BEGIN
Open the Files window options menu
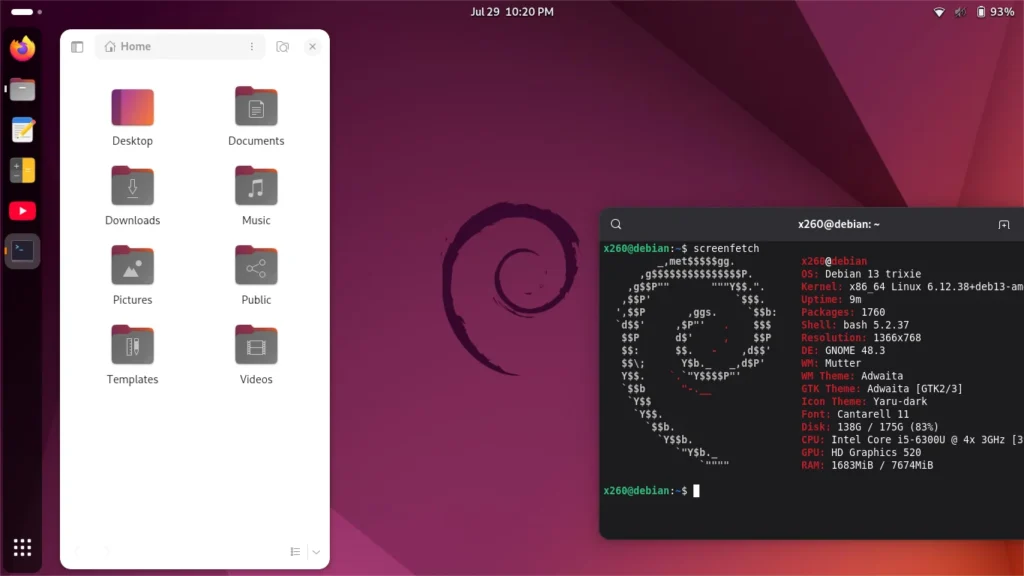Viewport: 1024px width, 576px height. point(253,46)
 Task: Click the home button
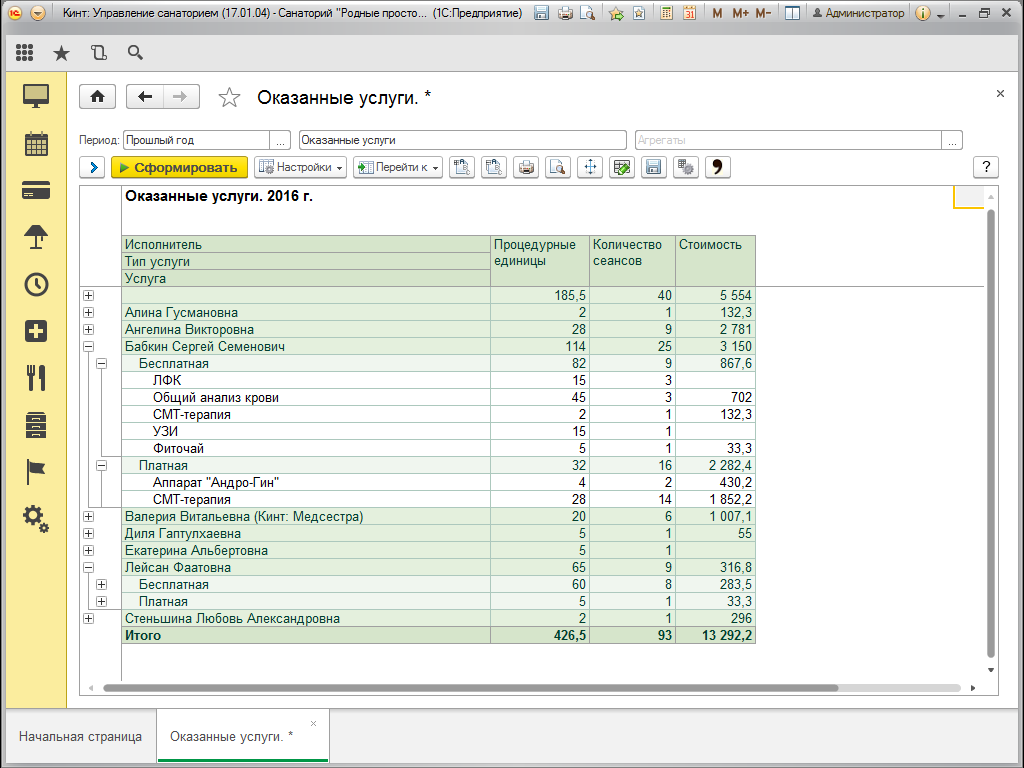[97, 96]
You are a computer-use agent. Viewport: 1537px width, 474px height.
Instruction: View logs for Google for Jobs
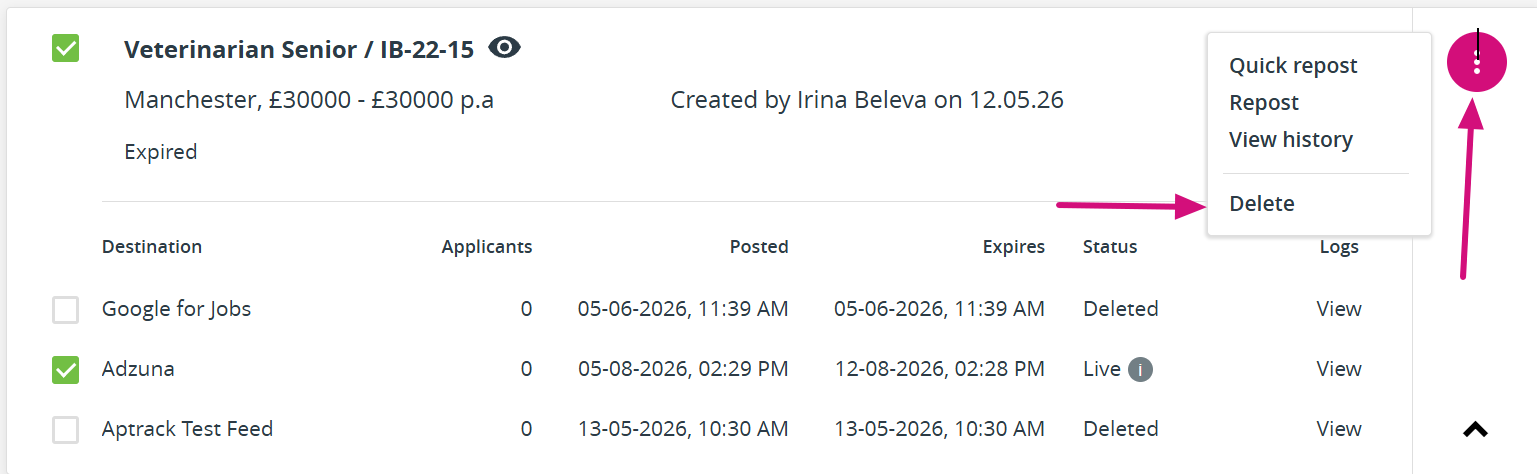coord(1339,308)
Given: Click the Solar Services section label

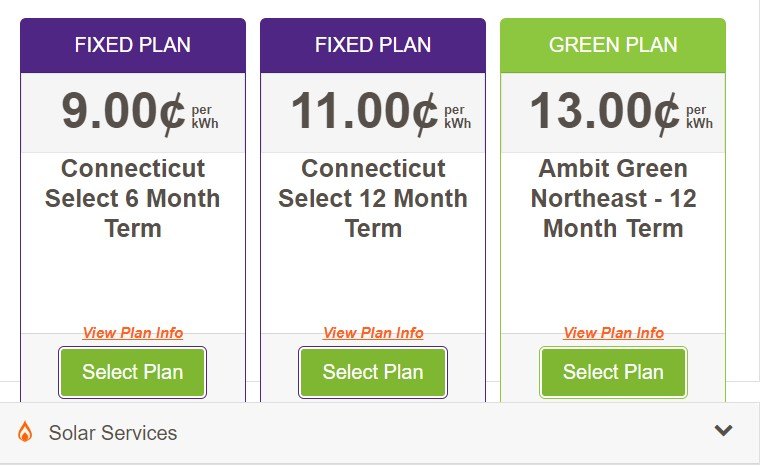Looking at the screenshot, I should 113,433.
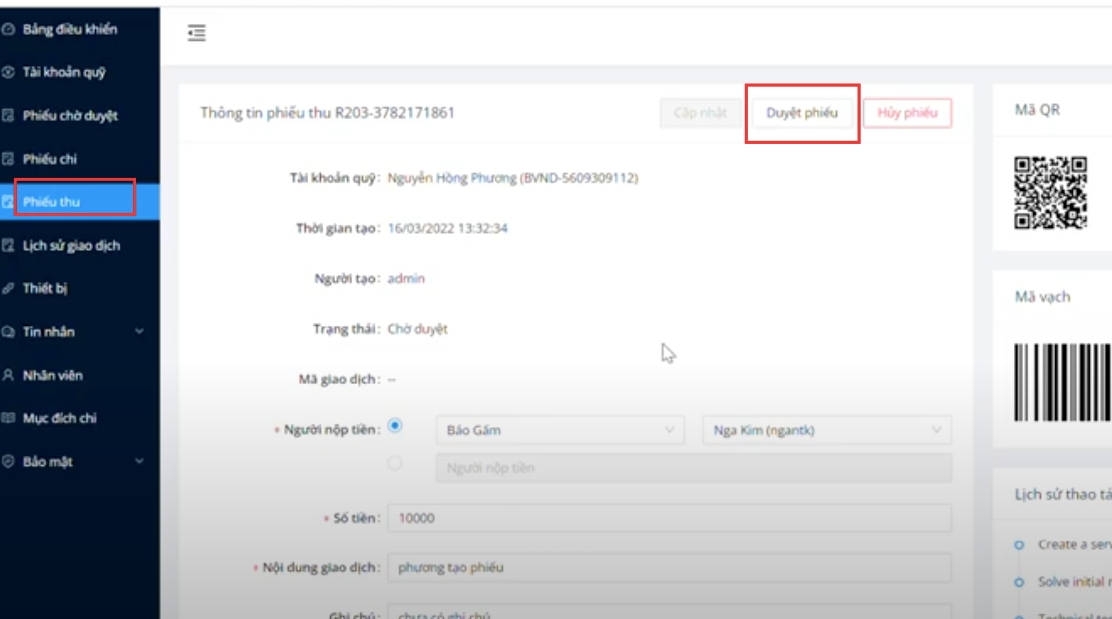Select the second Người nộp tiền radio option
This screenshot has width=1112, height=619.
point(395,464)

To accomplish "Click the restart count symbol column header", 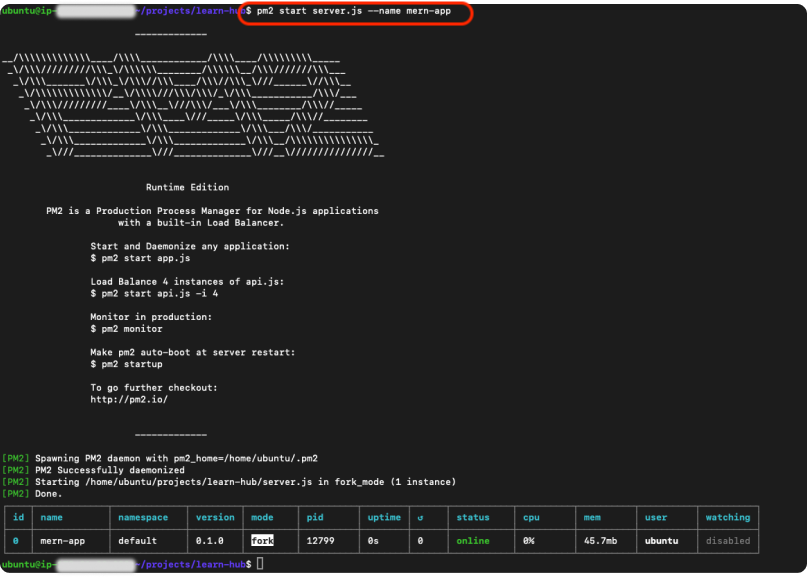I will [x=421, y=518].
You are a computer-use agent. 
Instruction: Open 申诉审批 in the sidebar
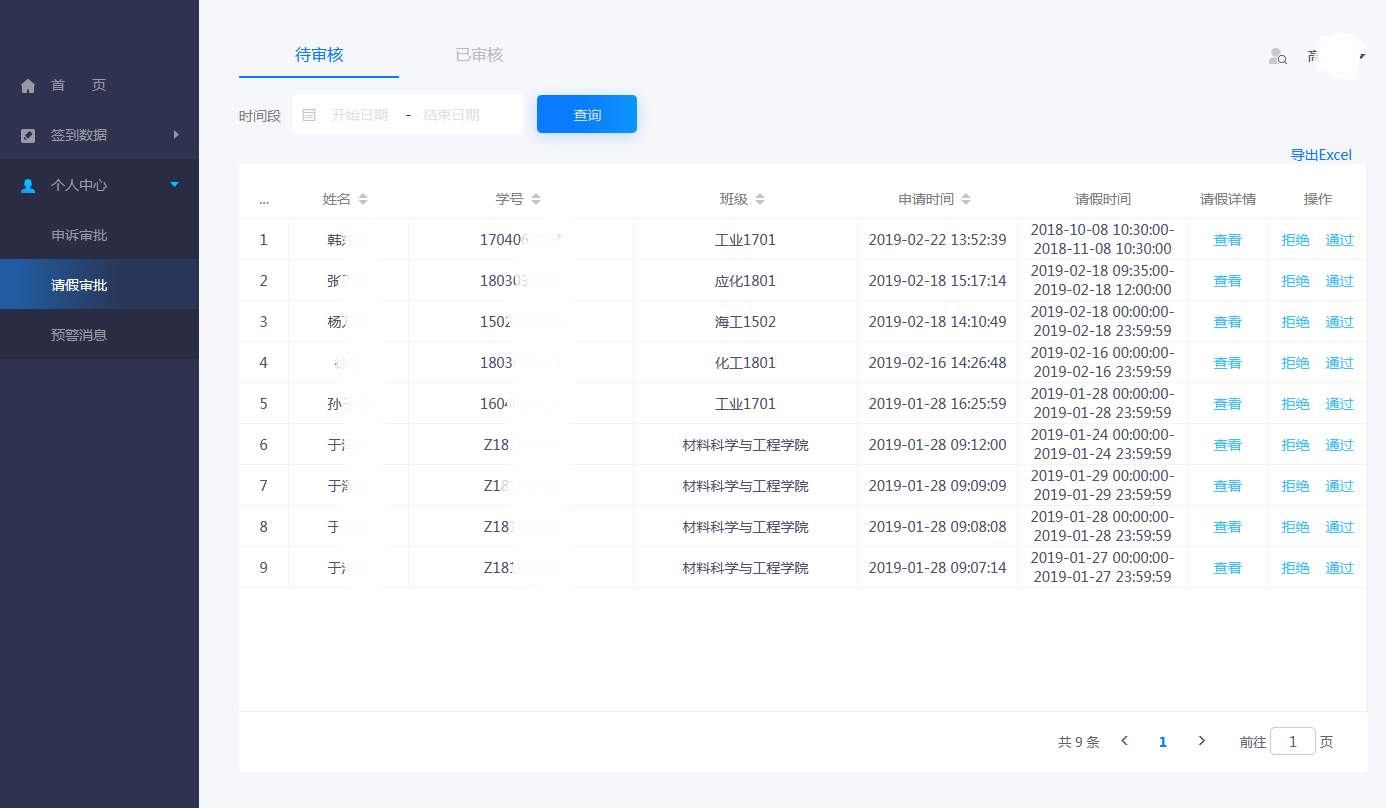click(x=79, y=236)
END
■ **TASK INSTRUCTIONS**
In the listing above, find each line containing "agent" and copy it.

■ **RESULT FOR THIS EXERCISE**
You are a computer-use agent. Viewport: 1537px width, 474px height.
You are a computer-use agent. 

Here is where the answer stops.